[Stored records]
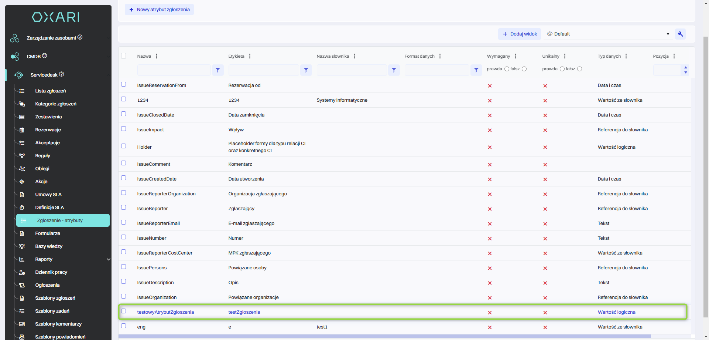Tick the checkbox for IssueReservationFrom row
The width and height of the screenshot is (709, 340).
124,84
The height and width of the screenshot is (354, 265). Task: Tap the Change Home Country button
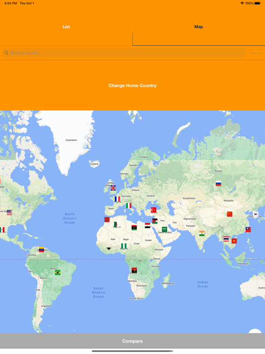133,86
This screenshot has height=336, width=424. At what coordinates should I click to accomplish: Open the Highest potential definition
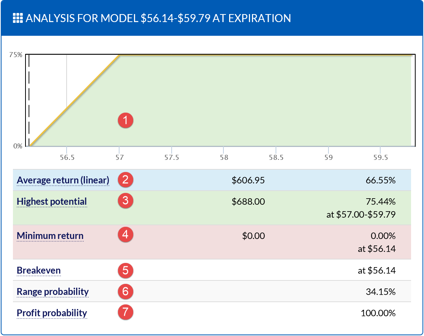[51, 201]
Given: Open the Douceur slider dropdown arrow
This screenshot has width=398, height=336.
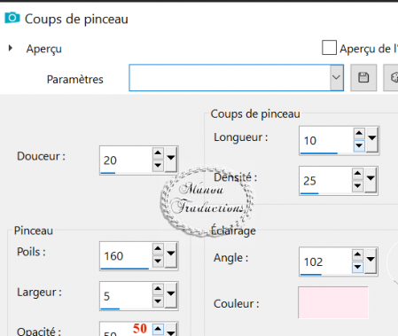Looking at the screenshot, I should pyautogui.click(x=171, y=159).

==

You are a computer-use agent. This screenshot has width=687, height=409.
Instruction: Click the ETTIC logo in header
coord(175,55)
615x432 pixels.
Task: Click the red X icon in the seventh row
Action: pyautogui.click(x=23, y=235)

*Required work*:
Look above and copy only the lines from the one holding "The height and" to the one holding "Given: Open the Douceur slider dropdown arrow", both included, exactly, minus the pictures.

*Answer to this problem*:
The height and width of the screenshot is (354, 265). Task: Tap the Change Home Country button
133,86
This screenshot has height=336, width=424. At what coordinates should I click to accomplish: Open the Highest potential definition
[51, 201]
Given: Open the Douceur slider dropdown arrow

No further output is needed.